Vermont Republicans have two faces. One is the party's chairman, Jim Barnett, who employs the scorched-earth rhetoric favored by House Majority Leader Tom DeLay. The other is Gov. James Douglas, the mild-mannered moderate who calls Jeffords a friend.

To see what Barnett is up to, it is useful to look at one phrase tucked within the diatribe he sent to out-of-state Republicans to raise money for the 2006 election.

Barnett decries Jeffords' decision to quit the Republican Party in 2001, saying Jeffords had single-handedly turned over control of the Senate to Tom Daschle and the Democrats. Then Barnett says this: "As a 'thank you,' the Hollywood Left and liberals from all over the country have poured thirty pieces of silver, I mean $4.5 million, into Turncoat Jeffords' campaign war chest."

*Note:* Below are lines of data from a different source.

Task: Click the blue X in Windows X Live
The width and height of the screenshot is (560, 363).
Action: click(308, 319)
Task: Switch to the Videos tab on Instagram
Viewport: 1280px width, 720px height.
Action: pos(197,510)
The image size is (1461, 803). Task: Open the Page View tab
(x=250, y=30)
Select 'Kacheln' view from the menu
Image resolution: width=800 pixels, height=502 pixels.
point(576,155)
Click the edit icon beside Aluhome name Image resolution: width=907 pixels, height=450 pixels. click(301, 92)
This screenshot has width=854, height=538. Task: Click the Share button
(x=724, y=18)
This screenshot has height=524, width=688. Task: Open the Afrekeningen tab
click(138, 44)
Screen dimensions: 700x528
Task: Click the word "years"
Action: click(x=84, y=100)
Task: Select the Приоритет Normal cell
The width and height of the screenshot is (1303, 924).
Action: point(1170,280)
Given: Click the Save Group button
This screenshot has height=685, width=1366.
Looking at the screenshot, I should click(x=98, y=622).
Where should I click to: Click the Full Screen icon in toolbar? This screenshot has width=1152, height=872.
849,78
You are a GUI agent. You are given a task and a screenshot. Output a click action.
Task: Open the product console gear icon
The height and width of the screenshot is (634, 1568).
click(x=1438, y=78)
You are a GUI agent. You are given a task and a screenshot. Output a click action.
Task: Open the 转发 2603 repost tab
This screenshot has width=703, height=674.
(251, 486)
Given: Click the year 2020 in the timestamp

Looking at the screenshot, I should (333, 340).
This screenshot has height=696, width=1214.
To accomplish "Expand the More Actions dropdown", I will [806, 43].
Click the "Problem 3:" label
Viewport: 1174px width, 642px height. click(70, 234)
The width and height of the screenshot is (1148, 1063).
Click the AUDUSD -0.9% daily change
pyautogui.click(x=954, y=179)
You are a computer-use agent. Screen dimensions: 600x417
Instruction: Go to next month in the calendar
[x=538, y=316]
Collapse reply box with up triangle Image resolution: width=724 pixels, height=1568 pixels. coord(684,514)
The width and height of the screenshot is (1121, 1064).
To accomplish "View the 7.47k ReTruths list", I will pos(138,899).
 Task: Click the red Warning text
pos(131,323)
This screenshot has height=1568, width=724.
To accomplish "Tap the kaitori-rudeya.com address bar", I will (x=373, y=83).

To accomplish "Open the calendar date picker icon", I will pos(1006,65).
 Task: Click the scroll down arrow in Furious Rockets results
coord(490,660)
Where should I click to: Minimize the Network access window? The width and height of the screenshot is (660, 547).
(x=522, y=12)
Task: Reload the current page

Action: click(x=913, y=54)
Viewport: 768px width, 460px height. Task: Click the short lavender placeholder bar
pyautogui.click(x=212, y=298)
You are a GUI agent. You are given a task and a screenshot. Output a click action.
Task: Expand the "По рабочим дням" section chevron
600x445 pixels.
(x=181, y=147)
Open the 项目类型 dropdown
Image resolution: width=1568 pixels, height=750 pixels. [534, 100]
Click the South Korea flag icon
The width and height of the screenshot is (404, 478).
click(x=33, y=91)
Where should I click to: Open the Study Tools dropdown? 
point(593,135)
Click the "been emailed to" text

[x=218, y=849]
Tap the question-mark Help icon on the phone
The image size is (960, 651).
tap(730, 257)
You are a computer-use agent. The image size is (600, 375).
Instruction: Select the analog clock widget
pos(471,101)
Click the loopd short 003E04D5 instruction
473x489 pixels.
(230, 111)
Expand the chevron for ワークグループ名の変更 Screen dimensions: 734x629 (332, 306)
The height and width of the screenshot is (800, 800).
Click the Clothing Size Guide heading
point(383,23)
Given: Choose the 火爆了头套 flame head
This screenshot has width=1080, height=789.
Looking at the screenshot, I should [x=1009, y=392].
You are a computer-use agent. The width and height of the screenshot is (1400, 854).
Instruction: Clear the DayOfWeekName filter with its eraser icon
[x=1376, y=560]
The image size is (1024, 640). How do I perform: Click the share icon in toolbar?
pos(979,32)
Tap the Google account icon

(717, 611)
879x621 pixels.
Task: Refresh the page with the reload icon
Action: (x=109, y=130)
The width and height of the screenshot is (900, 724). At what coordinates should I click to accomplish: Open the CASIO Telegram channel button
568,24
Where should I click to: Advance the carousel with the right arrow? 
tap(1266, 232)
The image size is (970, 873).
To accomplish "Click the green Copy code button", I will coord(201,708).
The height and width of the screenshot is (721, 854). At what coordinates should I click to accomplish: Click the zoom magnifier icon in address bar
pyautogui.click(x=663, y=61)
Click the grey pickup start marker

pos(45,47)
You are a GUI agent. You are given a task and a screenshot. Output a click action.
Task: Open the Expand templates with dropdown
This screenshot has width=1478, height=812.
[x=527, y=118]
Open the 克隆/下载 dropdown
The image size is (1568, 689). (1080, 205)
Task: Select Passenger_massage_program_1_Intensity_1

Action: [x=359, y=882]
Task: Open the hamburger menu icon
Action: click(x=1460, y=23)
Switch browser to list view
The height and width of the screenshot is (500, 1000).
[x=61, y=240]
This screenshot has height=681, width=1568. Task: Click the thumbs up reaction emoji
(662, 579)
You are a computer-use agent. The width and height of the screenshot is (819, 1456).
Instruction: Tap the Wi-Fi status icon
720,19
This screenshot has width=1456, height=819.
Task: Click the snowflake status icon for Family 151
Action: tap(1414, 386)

Thirty pieces of silver? The phrase speaks of the most famous betrayal in history, one that is especially present in people's minds during Holy Week. The phrase is dropped into the sentence as if it were a slip of the tongue, a mistake, a joke.

Jeffords has been called Benedict Arnold. He is used to that. But at a time when the Republican leadership is fomenting religious hysteria by exploiting the tragedy of Terri Schiavo's life and death, it is taking the matter to another level to equate Jeffords, even in so jocular a fashion, with Judas. In some quarters "Hollywood Left" is also a code word for Jews. Barnett is playing with the most vicious form of innuendo.

Barnett goes on to say: "My fellow Vermont Republicans and I are still outraged by Jim Jeffords' treachery."

Some Republicans are. Some never liked Jeffords. He was always moderate to liberal in his views, though he strained mightily to remain loyal to President Reagan and the first President Bush. Sometimes he had to part ways with them. He is an independent-minded senator, and Vermonters have rewarded him by re-electing him in every election since 1974.

But many Vermont Republicans were far from outraged by Jeffords' defection. Treachery may not be the word they would use to describe Bush's policies, but many Vermont Republicans have felt more outraged by Bush's assaults on the environment, his dishonest and incompetent war, his practice of torture, and his fiscal recklessness than by Jeffords' decision to turn away from Bush.

One prominent Republican, Sen. Diane Snelling, called Barnett's letter "trash."

Politics is politics, and the parties will do what they need to do to raise money. Jeffords' staff is seeking to make hay of Barnett's letter.

But it is worth remembering that Republicans survive politically in Vermont, not by practicing the politics of innuendo and attack. They survive through the ordinary decency and the moderate, reasonable politics practiced by Douglas.

Barnett may win points with Tom DeLay and his ilk by sinking into the gutter. He may turn on the spigots of big-money Republicans. But he is not going to defeat Jim Jeffords. He probably knows he can't. But just as the Republicans will use Terri Schiavo as a catalyst for raising money, so they will use Jeffords' defection. It's all about the silver.